High Availability with CARP and HAProxy

Let me start by setting the scene. You have five mail servers providing a relatively large customer base with SMTP (relay to the world), POP3(S), IMAP(S) and webmail (HTTP(S)). Other servers, which are not part of the scene, receive mails from the world to the customers and do spam filtering. Mail from the customers to the world are also piped through this filtering – you can stop your facepalm – but it is also not a part of the scene. At the moment, the five mail servers are loadbalanced using DNS round robin, which provides load sharing but no redundancy. The protocols are in charge of the redundancy.

Since only SMTP provides redundancy (delivery is retried a number of times), the customers will have a bad experience with POP3, IMAP and webmail in the event of a server crash.

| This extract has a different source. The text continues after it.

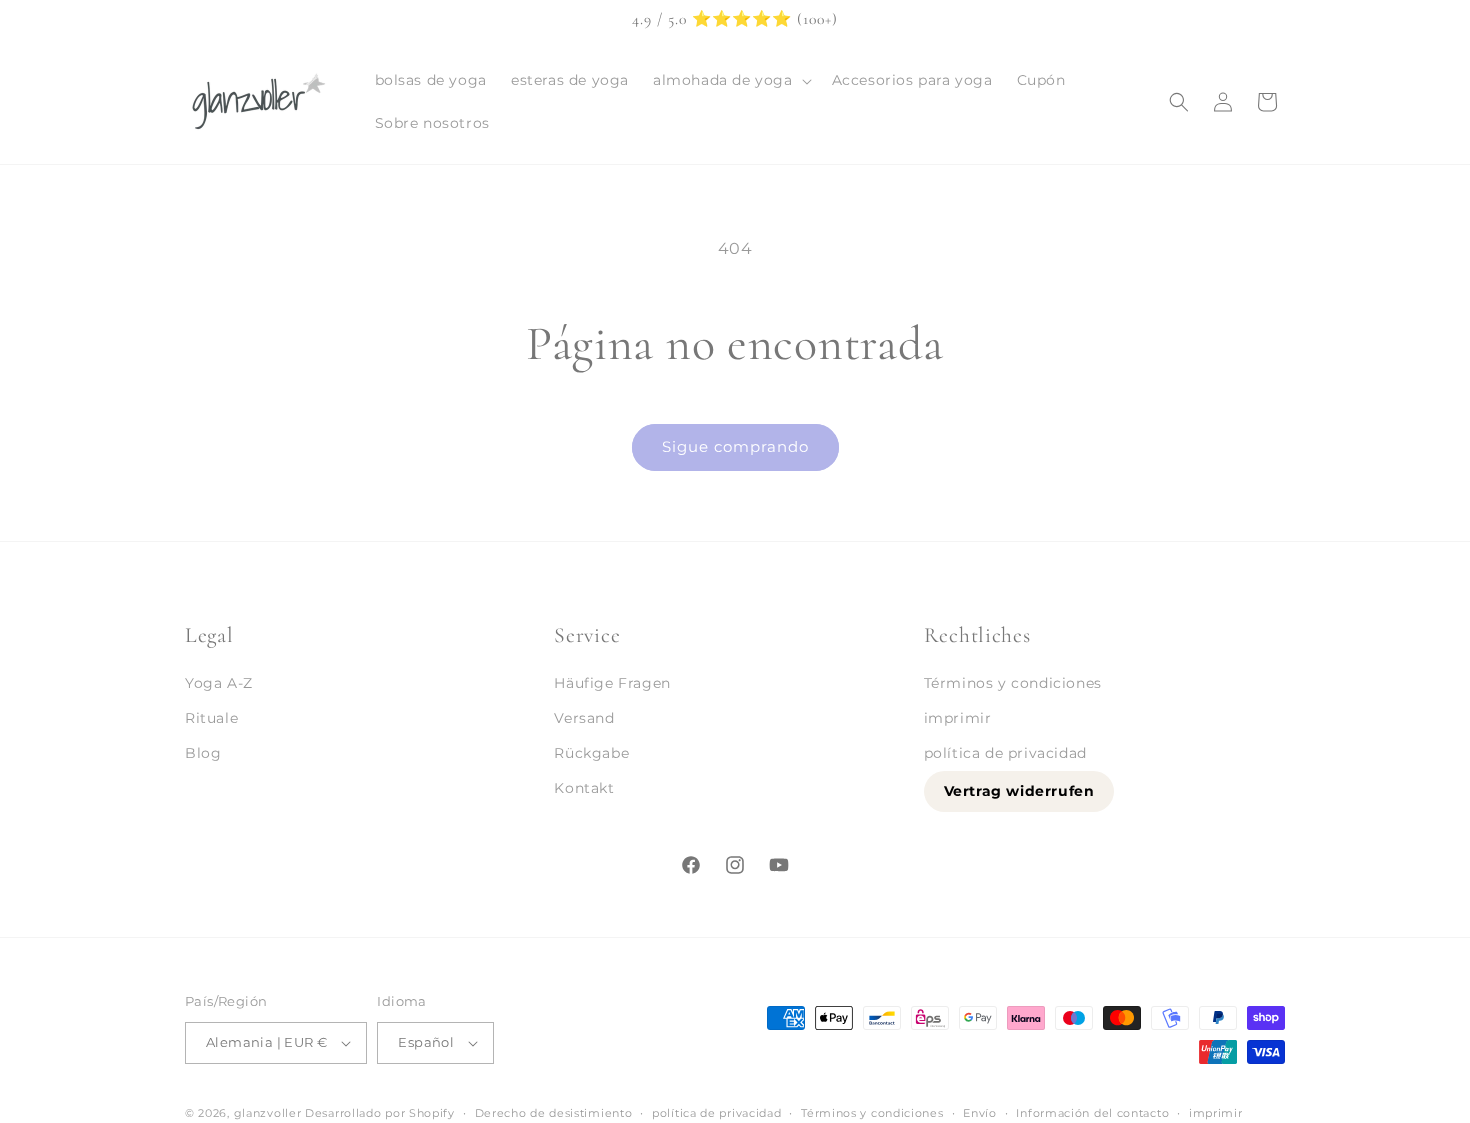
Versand (584, 719)
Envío (980, 1112)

If their MUA does not have an outgoing queue from which it retries delivery, they will also notice problems with SMTP and risk losing outgoing mails. Additionally, many customers do not hesitate to call the service desk, if their newly written mail does not disappear from their MUA’s queue immediately after they have clicked send. This increases the service desk load, which we also want to avoid.

It is clear that the situation is not ideal. There is no redundancy. Both uncontrolled and controlled downtime (scheduled maintenance) will disturb the customers’ use of mail services. The servers run FreeBSD, so we will utilize CARP and HAProxy to add redundancy without adding extra mail servers next to the existing ones or adding loadbalancer servers in front of the mail servers. Originally, my mind was set on keepalived, as I have some experience with it on Linux, but it seems that CARP is the weapon of choice in the *BSD world. As a curiosity, the FreeBSD port of keepalived expired in November 2011. The idea behind the improved setup is that CARP lets us have a number of virtual IP addresses that float between the servers. HAProxy provides service monitoring on each server and directs connections to the other servers if the local services are down.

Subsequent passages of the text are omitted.